Distracting yourself from your pain doesn’t have to be very complicated. When you participate in or practice activities such as walking, swimming, spending time with friends or going to the movies, just to name a few examples, you often realize after the fact that your felt less pain than usual as your mind was focused on the activity, as opposed to paying close attention to your body.
Still, if you’ve ever tried to pay no attention to the pain, you know that sometimes trying to not think about pain makes us think about it more, which can then increase it. This is the delicate balancing act that comes with taking your mind off your pain: you can’t ignore your pain entirely and you can’t think about your pain too much, either.
So how do you take your mind off the pain to decrease it? Try this.
Dividing your attention
First, feel the air coming in through your nostrils (or mouth) and then going out for two breaths.
Now, for two more breaths, divide your attention so that you feel your breath and feel the sensations of your feet on the floor (or your body resting on a surface, if you are not sitting or standing) at the same time.
Continue dividing your attention between breath and feet, or divide your attention a little more so that you also feel your pain.
For a few more breaths, keep your attention divided in this way.
That’s it! It may take some practice, but many people tell us that dividing their attention:
Provides more relief than full distraction.
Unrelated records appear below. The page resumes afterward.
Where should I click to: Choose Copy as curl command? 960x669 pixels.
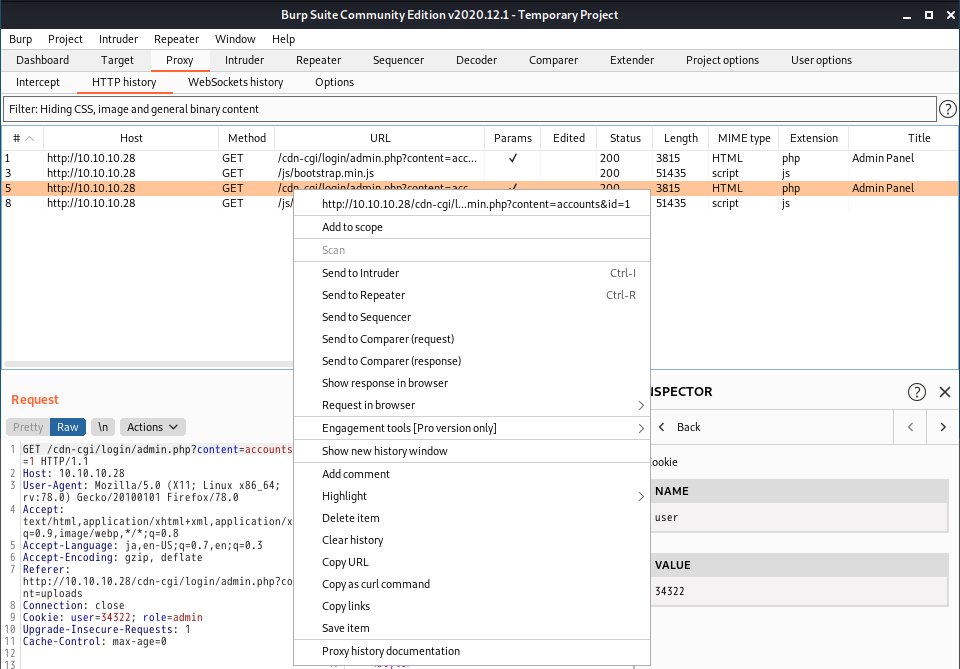coord(376,584)

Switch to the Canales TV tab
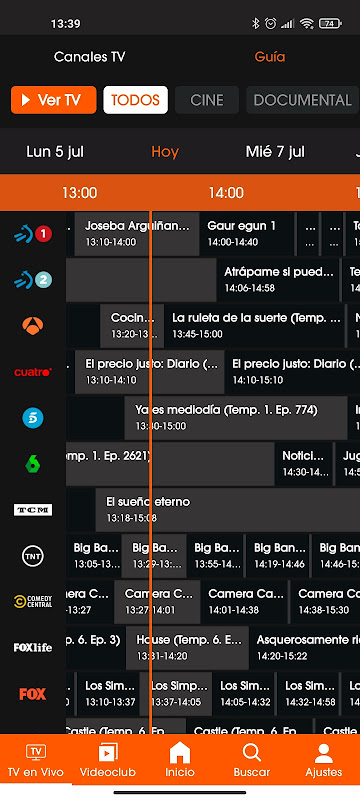point(89,57)
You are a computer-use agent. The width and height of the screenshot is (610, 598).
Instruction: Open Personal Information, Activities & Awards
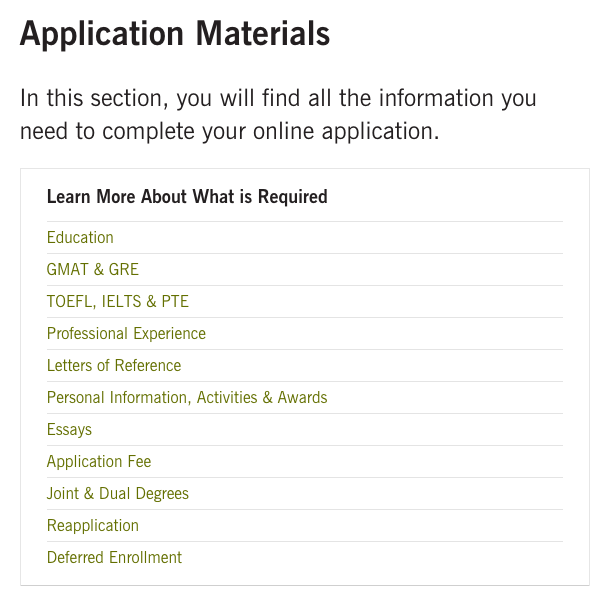(187, 398)
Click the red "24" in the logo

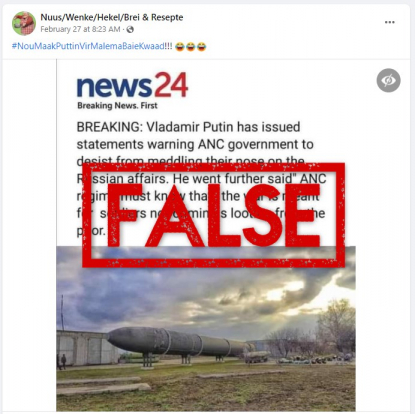[171, 85]
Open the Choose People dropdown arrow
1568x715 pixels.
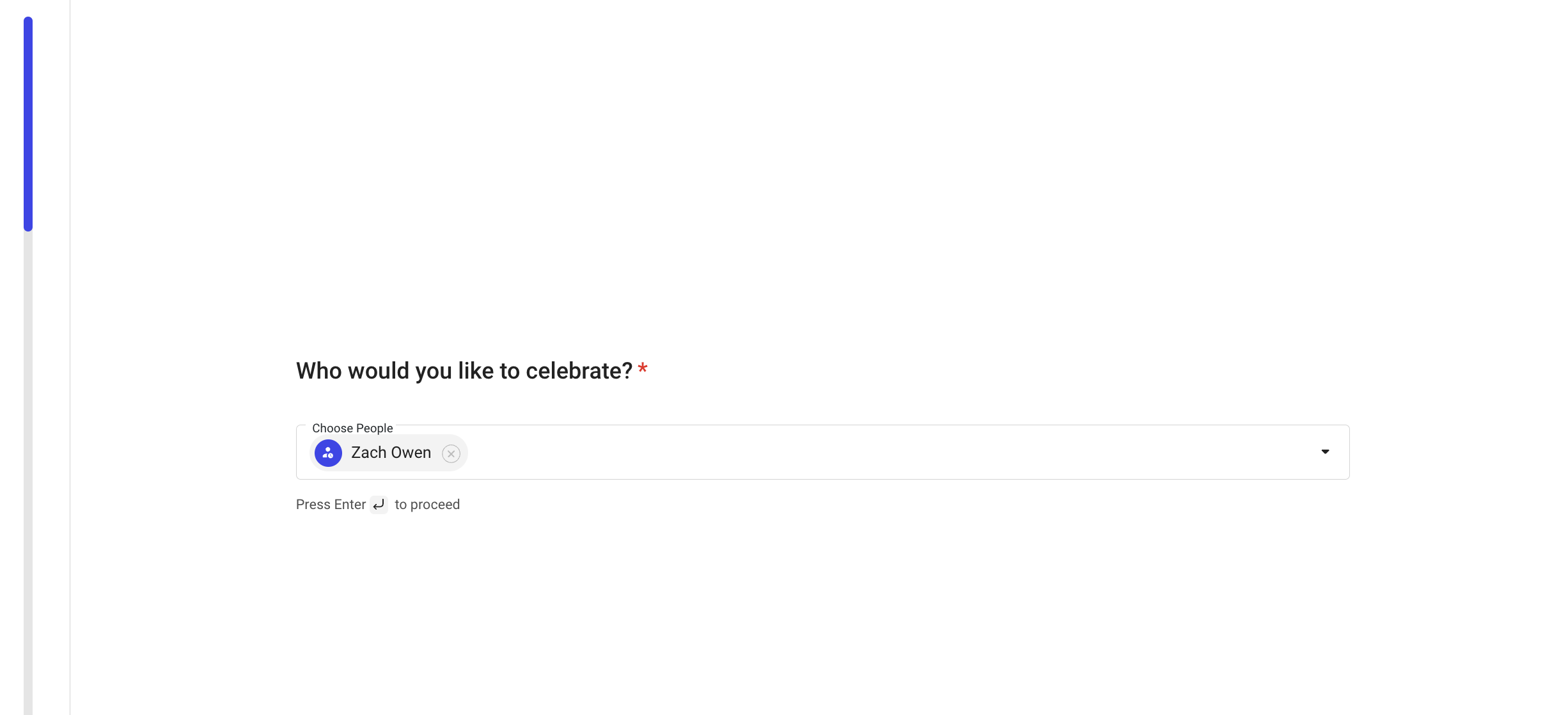1325,452
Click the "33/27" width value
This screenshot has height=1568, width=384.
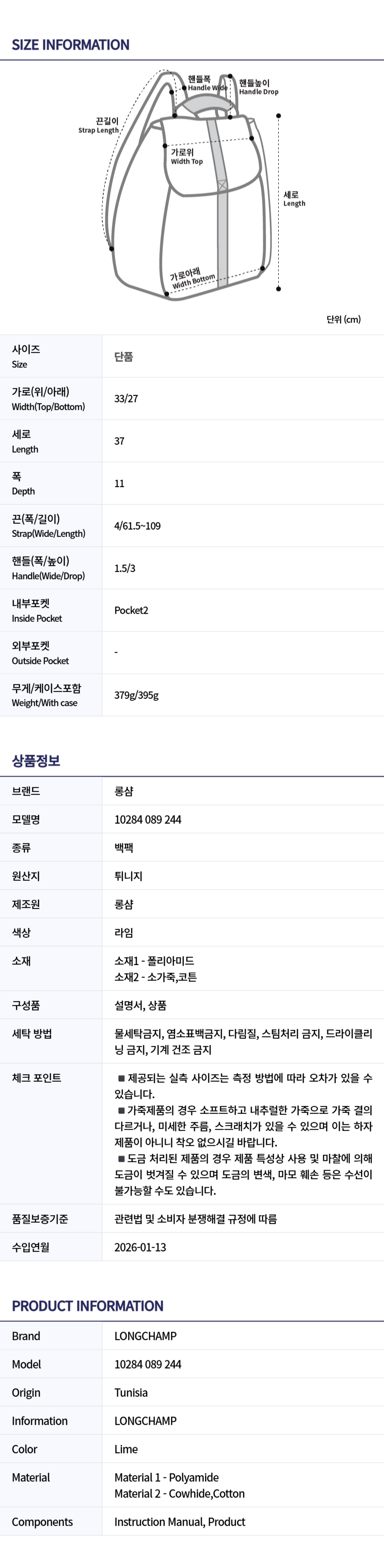click(126, 398)
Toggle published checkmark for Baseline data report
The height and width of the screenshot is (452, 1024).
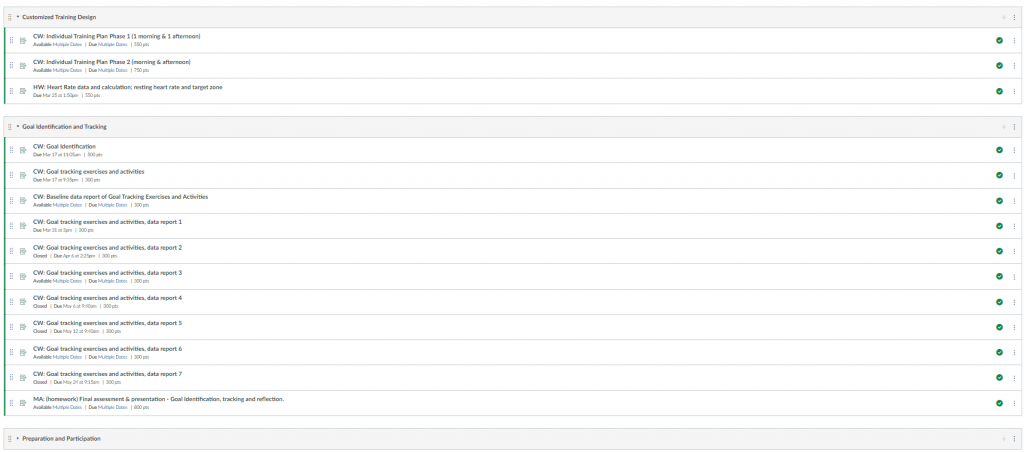[x=999, y=201]
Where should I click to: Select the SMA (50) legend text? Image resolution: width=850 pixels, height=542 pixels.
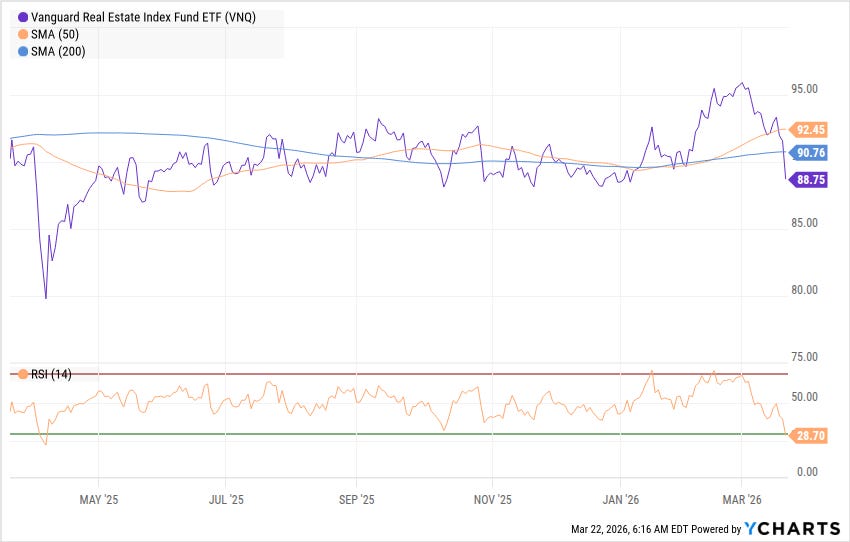pyautogui.click(x=55, y=35)
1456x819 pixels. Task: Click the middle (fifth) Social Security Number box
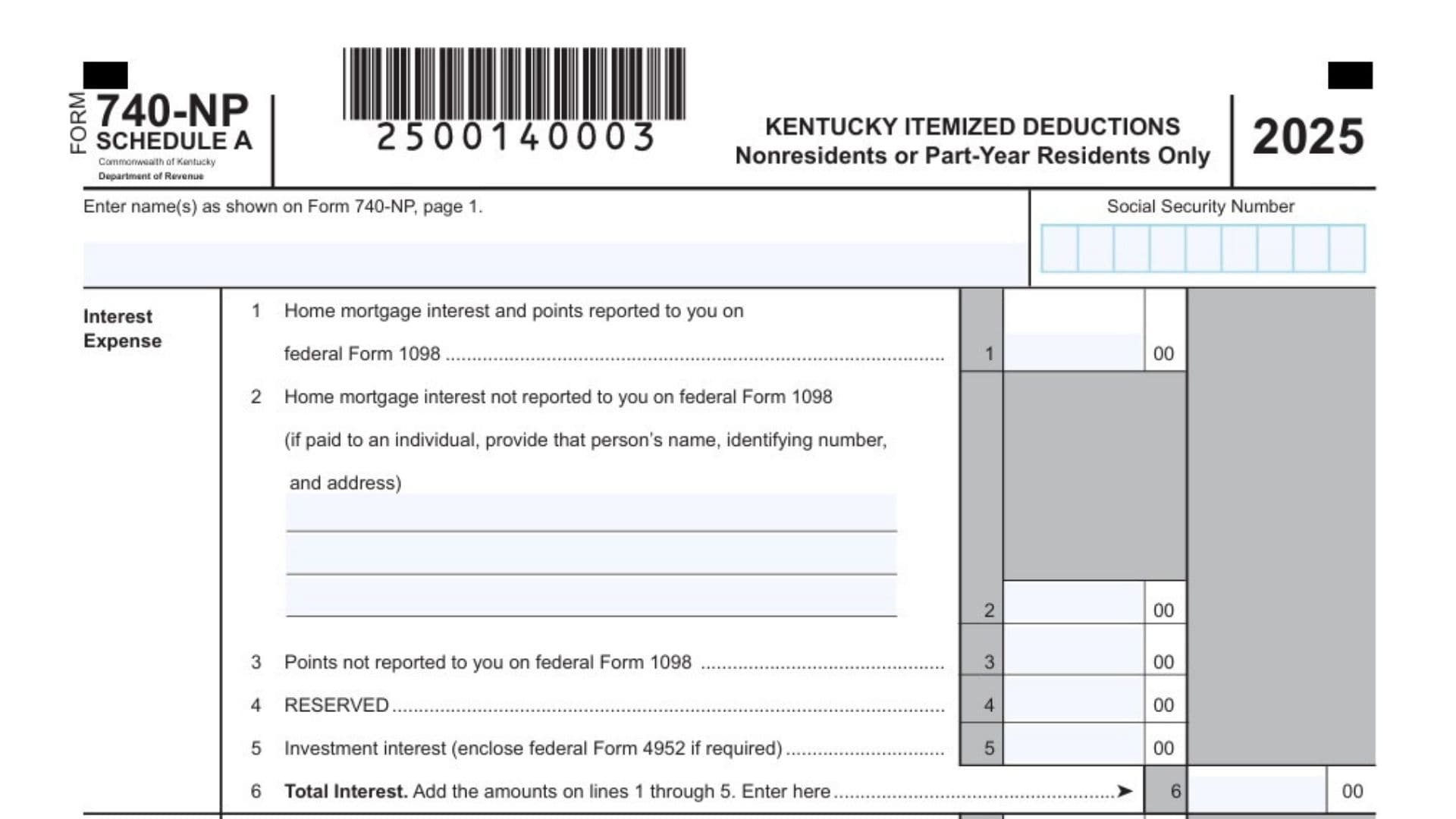[x=1203, y=249]
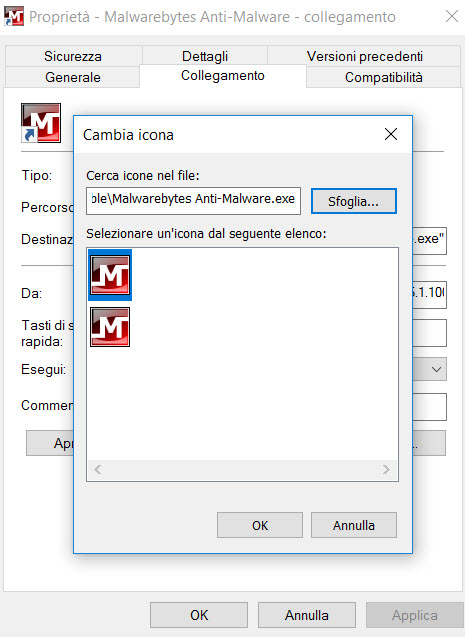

Works much better during movement and therapeutic exercises than paying no attention to the pain.
Pain is a protective mechanism
Some of us are masterful distractors, making it easier for us to ignore our pain when we’re exercising. Sometimes this can cause us to perform movements that aren’t safe for our body, which leads to more pain.
What’s important to remember is that pain is a protective mechanism. If we ignore pain entirely, the body can increase our level of pain to protect itself. Essentially, the body responds to us ignoring our pain by getting increasingly loud so that we’re forced to change your behavior. Dividing our attention can be tremendously beneficial, but we should also avoid ignoring our pain entirely.
If you’ve never tried it, practice dividing your attention. When you’re at rest, and especially when you’re completing your therapeutic movements or exercises, dividing your attention is a strategy worth exploring to find out how effective it can be for you.